= John Espinoza =

American politician (born 1950)

John Espinoza (born in Texas in 1950) is a Hispanic politician, soldier, educator, city manager of Croswell, Michigan and former law enforcement officer from the State of Michigan.

He grew up in a family of migrant workers from Texas, volunteered for service in the United States Army as a young man, and in 2004 was elected as a Democrat to the Michigan House of Representatives. He served in his second term serving the 83rd House District of Michigan. This district comprises all Sanilac County and a portion of St. Clair County including the City of Port Huron, Michigan. Espinoza is one of only three Hispanics in the Michigan legislature at that time.

==Early life==
Espinoza spent his early years working in the cotton fields of Texas with his father Leto and brothers Erasmo and Pepe. His mother Leta and sister Estela took care of the homefront. Eventually the family moved to Sanilac County, Michigan when Espinoza was still young. In Michigan, they continued working in the farm fields as well as in area orchards; tending to such crops as sugar beets, cucumbers, and apples.

== Education ==

Espinoza attended Croswell-Lexington High School. He earned his associate degree from the Central Texas College and his Bachelor of Science Degree from the University of the State of New York.

== Military and Law Enforcement Service==

He enlisted in the military in 1969 at the age of 18. Espinoza served with the United States Army in Vietnam, where he earned several awards and decorations. He left the army in 1971.

From 1971 to 1977 he worked as a law enforcement officer with the Croswell, Michigan Police Department and then the Sanilac County, Michigan Sheriff's Department.

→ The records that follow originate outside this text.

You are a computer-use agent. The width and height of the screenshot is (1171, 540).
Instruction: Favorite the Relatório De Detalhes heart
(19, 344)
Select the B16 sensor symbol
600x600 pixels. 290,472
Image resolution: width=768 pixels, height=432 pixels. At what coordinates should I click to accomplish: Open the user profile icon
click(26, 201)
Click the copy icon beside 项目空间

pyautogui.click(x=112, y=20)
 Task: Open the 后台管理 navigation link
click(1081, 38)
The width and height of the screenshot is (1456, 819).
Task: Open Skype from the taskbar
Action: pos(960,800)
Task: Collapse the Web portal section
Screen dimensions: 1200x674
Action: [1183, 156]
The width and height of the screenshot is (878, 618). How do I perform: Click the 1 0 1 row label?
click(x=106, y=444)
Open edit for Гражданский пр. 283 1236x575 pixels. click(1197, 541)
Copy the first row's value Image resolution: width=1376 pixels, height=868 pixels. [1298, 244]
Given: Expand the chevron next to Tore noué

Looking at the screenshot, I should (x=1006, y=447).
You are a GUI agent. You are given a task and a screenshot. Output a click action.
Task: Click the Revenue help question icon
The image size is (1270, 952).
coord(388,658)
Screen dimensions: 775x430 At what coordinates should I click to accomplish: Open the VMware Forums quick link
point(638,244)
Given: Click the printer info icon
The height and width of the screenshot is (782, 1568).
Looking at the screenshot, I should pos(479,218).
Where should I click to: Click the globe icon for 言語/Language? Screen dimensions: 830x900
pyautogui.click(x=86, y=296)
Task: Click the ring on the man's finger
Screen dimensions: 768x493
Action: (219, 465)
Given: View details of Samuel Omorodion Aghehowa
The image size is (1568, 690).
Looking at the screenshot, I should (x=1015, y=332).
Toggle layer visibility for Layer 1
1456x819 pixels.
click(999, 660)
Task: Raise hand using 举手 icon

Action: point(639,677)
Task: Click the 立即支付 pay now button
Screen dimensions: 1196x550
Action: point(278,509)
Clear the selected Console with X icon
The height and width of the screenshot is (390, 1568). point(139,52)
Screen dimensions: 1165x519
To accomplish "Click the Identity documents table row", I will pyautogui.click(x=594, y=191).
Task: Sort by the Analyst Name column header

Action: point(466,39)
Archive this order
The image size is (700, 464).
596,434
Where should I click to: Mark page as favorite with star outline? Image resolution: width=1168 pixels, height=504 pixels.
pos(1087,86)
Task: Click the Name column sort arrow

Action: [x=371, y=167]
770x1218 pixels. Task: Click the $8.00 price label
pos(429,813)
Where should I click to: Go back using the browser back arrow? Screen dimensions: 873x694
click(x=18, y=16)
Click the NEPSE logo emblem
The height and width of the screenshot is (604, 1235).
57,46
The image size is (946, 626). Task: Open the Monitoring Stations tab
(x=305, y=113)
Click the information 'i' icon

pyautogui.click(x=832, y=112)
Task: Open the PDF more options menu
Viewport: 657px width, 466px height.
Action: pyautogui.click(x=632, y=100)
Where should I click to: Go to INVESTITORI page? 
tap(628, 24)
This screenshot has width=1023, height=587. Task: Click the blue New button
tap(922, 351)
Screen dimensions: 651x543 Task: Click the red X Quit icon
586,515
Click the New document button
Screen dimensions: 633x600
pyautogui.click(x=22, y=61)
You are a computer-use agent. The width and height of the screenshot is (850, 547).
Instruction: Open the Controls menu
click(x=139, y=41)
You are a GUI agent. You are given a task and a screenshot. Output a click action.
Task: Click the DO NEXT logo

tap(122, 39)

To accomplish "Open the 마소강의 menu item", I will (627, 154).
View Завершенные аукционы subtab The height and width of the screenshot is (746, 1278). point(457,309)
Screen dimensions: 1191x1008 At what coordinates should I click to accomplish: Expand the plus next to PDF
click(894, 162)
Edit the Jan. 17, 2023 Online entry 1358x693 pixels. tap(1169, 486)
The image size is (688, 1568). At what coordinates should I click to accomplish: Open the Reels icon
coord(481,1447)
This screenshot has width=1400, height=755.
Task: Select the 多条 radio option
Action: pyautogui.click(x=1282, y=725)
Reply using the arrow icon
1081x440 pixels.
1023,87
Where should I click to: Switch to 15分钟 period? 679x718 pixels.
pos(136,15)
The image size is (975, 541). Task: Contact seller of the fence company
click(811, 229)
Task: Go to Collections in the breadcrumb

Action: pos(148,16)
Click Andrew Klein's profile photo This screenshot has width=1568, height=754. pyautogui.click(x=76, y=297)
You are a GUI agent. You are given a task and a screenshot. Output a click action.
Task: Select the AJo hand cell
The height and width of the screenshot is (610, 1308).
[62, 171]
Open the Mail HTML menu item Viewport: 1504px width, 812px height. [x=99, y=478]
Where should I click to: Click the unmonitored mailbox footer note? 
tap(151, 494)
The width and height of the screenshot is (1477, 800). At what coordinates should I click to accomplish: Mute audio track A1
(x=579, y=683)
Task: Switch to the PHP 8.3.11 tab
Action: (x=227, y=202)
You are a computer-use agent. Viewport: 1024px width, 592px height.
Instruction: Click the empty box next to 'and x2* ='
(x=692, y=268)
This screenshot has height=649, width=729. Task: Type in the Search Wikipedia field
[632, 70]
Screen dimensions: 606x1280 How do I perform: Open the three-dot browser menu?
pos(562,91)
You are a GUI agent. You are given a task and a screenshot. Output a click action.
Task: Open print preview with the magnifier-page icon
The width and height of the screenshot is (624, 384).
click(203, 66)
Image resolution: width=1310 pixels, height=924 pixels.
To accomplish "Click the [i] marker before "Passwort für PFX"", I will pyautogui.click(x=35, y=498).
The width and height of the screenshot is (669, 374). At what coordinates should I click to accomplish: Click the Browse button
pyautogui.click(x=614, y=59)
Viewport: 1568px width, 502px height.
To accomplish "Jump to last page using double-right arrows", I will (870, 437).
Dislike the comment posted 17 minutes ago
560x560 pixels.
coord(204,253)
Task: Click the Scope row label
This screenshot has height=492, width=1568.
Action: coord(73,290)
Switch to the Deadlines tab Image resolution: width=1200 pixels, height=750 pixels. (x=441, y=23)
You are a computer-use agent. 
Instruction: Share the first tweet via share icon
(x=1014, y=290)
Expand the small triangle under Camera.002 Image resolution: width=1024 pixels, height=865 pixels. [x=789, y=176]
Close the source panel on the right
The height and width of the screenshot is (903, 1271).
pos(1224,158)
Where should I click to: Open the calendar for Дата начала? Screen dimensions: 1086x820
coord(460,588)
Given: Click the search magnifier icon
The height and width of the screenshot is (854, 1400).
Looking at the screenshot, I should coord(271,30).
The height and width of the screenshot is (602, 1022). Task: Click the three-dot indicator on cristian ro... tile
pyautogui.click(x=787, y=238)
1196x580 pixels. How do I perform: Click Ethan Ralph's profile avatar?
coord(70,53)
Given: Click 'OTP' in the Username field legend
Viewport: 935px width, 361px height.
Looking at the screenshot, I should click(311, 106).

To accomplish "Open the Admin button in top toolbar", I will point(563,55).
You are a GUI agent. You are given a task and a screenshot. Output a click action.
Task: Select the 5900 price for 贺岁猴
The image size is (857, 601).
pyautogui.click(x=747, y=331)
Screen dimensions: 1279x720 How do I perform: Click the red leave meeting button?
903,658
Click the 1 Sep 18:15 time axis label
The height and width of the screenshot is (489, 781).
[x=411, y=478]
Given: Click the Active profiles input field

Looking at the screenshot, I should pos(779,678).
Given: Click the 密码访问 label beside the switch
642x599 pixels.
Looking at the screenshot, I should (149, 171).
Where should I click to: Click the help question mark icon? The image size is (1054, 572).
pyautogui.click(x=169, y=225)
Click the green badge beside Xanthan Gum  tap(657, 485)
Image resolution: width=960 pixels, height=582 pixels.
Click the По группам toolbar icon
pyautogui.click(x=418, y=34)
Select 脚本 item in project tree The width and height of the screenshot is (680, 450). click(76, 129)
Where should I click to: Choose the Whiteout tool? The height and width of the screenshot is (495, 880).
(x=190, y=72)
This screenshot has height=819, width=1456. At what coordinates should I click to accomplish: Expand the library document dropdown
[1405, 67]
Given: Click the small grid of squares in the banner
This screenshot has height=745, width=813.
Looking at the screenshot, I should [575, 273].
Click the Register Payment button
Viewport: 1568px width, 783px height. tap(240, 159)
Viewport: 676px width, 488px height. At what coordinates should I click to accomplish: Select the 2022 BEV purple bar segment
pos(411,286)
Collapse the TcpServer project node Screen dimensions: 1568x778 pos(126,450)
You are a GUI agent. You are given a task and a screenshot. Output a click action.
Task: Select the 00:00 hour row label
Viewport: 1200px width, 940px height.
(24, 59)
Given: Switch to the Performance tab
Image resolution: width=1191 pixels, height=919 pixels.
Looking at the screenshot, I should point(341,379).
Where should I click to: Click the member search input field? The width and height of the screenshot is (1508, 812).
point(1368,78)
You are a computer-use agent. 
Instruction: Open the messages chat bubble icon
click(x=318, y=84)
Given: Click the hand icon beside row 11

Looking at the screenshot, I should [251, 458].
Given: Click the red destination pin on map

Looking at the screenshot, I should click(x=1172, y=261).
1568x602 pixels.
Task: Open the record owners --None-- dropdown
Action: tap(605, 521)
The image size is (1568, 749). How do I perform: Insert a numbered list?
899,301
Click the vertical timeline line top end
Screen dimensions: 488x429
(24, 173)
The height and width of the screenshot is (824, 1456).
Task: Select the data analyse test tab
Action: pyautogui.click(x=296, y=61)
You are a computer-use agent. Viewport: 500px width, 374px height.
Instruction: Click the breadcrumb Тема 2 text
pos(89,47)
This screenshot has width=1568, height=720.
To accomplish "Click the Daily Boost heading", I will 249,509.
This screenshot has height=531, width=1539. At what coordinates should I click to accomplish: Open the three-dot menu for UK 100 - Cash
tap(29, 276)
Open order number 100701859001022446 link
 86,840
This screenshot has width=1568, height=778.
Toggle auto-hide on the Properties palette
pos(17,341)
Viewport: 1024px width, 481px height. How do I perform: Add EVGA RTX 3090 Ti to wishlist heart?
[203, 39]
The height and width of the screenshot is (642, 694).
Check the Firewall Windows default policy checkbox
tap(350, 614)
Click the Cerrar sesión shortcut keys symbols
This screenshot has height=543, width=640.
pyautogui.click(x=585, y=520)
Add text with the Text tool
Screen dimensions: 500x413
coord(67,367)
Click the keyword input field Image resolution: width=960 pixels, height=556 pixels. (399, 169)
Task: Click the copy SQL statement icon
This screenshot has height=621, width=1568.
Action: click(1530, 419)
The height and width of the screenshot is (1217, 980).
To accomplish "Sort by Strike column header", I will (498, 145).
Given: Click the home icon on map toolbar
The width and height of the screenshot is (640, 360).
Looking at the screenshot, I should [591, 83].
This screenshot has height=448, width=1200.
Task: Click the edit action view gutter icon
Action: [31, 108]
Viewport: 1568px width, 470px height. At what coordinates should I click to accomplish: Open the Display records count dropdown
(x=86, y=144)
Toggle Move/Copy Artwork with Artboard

In 1977 he re-enlisted in the Army and was stationed in such faraway locales as Germany and Alaska. Espinoza eventually became a Sergeant and also served in the First Gulf War. He retired from the military in 1995.

==Political career==

Espinoza and his wife Mary (Torrez) settled in Croswell, Michigan in 1995. He became interested in local politics and successfully ran for a seat on the Croswell City Council. Subsequently, Espinoza was elected to the Sanilac County Board of Commissioners, where he served one term.

He also worked on the staff of Michigan State Senator Jim Barcia when Mr. Barcia was a United States Democratic Congressman from Michigan. Espinoza held the position of Military Affairs and Community Outreach Liaison for Congressman Barcia .

In 2004, running on a populist platform powered by tenacious grass roots campaigning, John Espinoza was elected to his first term as a member of the Michigan House representing the 83rd District, becoming the first ever Democrat and Hispanic to win the seat.

He was easily re-elected in 2006 and now serves as the chair of the Agricultural Appropriations Committee.

== As An Educator ==

Upon his return to Michigan in the late 1990s Espinoza also worked as a teacher in the Carsonville-Port Sanilac, Michigan School District. Later Espinoza returned to education after serving as a city manager and taught Spanish at the Croswell-Lexington high school.

He earned his teaching certification from Saginaw Valley State University in Saginaw, Michigan.

== Media Highlights ==

Espinoza was also the inaugural producer and host of the pioneering mid Michigan Public Broadcasting System television show Somos Hispanos; broadcast from the campus of Delta College in Bay City, Michigan. He interviewed many important Hispanic figures including Public Broadcasting System news anchor Ray Suarez and actor/ activist Edward James Olmos. Espinoza received many accolades for his excellent work. He left the show to run successfully for the Michigan State House.

Espinoza has shared his insights via regular programs on Sanilac, Michigan County radio station WMIC and written contributions to the Sanilac County News and the Port Huron Times-Herald.

==America's Son - the Odyssey of John Espinoza==

In 2006, Ray W. Denison published a book about John Espinoza's life, America's Son - the Odyssey of John Espinoza. This biography details Espinoza's "journey from the Texas cotton fields to Vietnam and the Michigan legislature."

The Lakeshore Guardian publication of Michigan wrote a review of Mr. Denison's work and congratulated him on a 'well written' book.

== Personal ==
Espinoza lives in Croswell, and has been married to Mary since 1969. He has three children.